So why have I just posted five
articles on Australia’s vulnerability to invasion on a left leaning
environmentalist blog? The answer quite simply, is that you can only protect
what you can defend; be it the environment, human rights, or any other value.
On the rare occasions that
environmentalists talk about Defence it is usually in an eye rolling ‘I can’t
believe they spend so much money on this stuff for no reason’ kind of way. This
is usually followed by concerns over disposal of toxic stuff (aircraft fuel, depleted
uranium rounds, spent nuclear rods etc), the effects of sonar on whales, and
sometimes a grudging aside that the military can be helpful in disaster relief
because they have lots of helicopters…and that’s about it. This was, more or
less, the response I got from Christine Milne when I spoke to her recently at a
celebration of the World Heritage Area extension, (that’s the one Abbott wants
to repeal, and which environmentalists have been fighting for since 1973). The
Greens have a Defence Policy but it is really just a statement of principles
and lacks any real substance.
Underlying this intellectual sloth
is a kind of unspoken assumption that if we (rich Western people) were nicer to
the rest of the world wars wouldn’t happen, so we wouldn’t need to worry about
defence. Didn’t work so well for the Celts when the Romans showed up, or too
well for the Romans when the Goths showed up but hey…. After spending five
years trying to even talk to any Green politician about Defence without success
I have given up.
With all respect to the
eco-anarchists, if you want national parks, marine reserves, restrictions on
extractive activity etc, you need a nation state that is able and willing to
enforce those restrictions. It really doesn’t matter how many marine reserves
Australia declares in the Coral Sea, if there is no naval presence,
international fishing interests will just keep fishing.

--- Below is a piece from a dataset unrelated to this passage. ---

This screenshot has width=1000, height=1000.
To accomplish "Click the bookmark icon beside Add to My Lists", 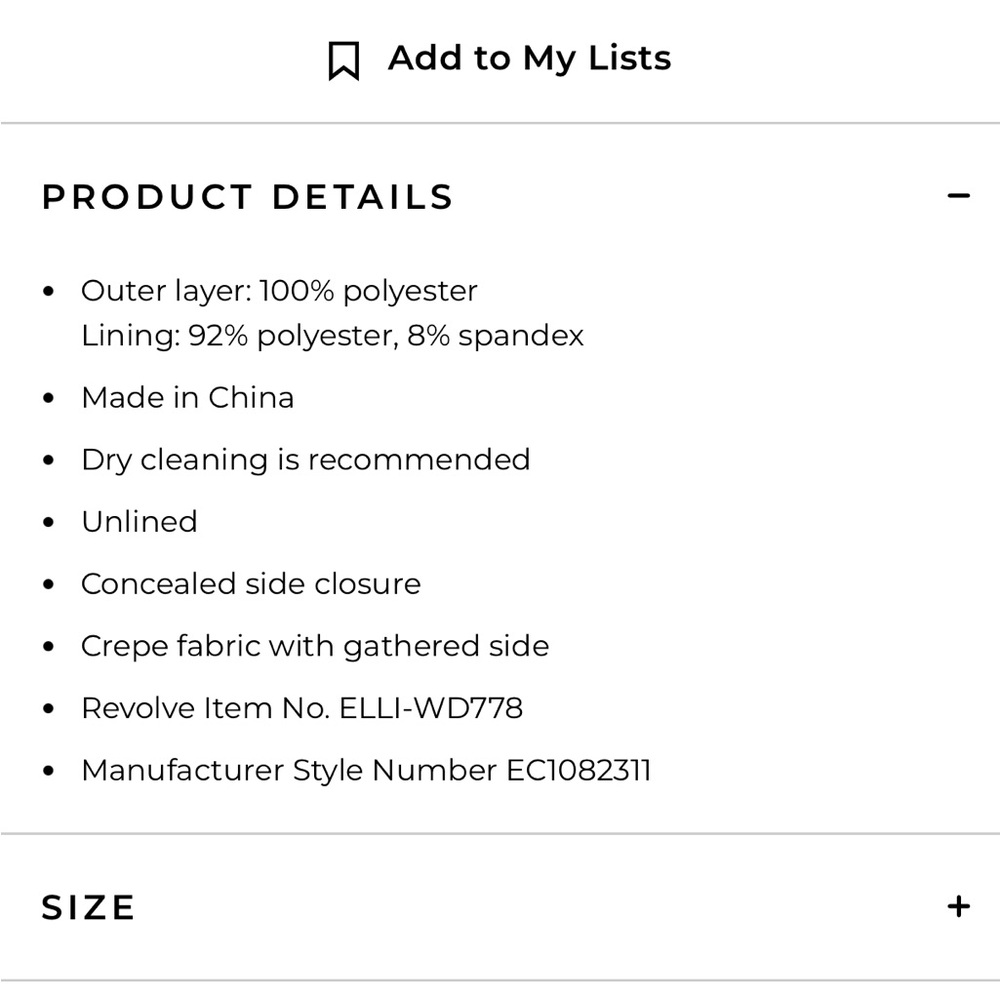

War is indeed unhealthy for
children and other living things but war is a fact. In 1985 an Indonesian
official bluntly asked Kim Beazley what Australia would do if Indonesia invaded
Papua New Guinea. Beazley to his credit said that we would fight to the last
man. A key reason why Indonesia did not invade PNG, and did not send its army
against UN forces in Timor Leste, is because we had the F-111 bomber (that was
so beloved of Beazley). Now we don’t and on current trends Australia will not
be able to defend PNG in 2030. What of human rights? What of PNG’s super
diverse environment? Why do the Greens and the Left generally oppose
Australia having an offensive military capability? What exactly do they think
will happen?
Facing no serious military threat
to their existence most Western nations now see military matters in terms of
policing, and coalition operations against developing nations. Australia does
not have that luxury. It’s an uncomfortable and unacknowledged truth that the
greatest threat to our natural treasures may not be global warming, but
Javanese expansionism. Invasion is the ultimate form of privatisation. War is
trade by other means.
So is there any real possibility
that the Javanese empire (aka Indonesia) could extend their transmigration
program to Australia, or as Indonesian generals prefer to call it “Iryan
Selatan” or “South Iryan”? The future intentions of any nation, and the
Javanese in-particular, are inscrutable. What the preceding five articles show
is that, on current trends, invasion is possible. If we do not build a defence
force that provides a reasonable power balance, we put at risk both ourselves
and the smaller countries to our north and east. It’s time the Left and the
Greens in-particular grew up, left the ideological sand-pit, and started
dealing with the world as it really is.
Indonesian special forces with the
bodies of the GAM guerrillas they killed. Photogaph taken near Nasi Besar
Island in May 2003. While Australian politicians and Defence bureaucrats play
their little games, the Indonesians play for real.
Tag line: Greens security policy, Christine Milne, Australian defence policy, pacifism, ABRI, TNI, transmigration, human rights Iryan Jaya, human rights Timor Leste, F-111 bomber, PNG security, Pacifc Rim security and strategic policy.
Tag line: Greens security policy, Christine Milne, Australian defence policy, pacifism, ABRI, TNI, transmigration, human rights Iryan Jaya, human rights Timor Leste, F-111 bomber, PNG security, Pacifc Rim security and strategic policy.
Left leaning? XD
ReplyDeleteLol. It depends where you stand. From the point of view of Atilla the Hun my posts are very left leaning! A more interesting questions is whether the terms 'left' and 'right' have descriptive validity/meaning any more. What do you think?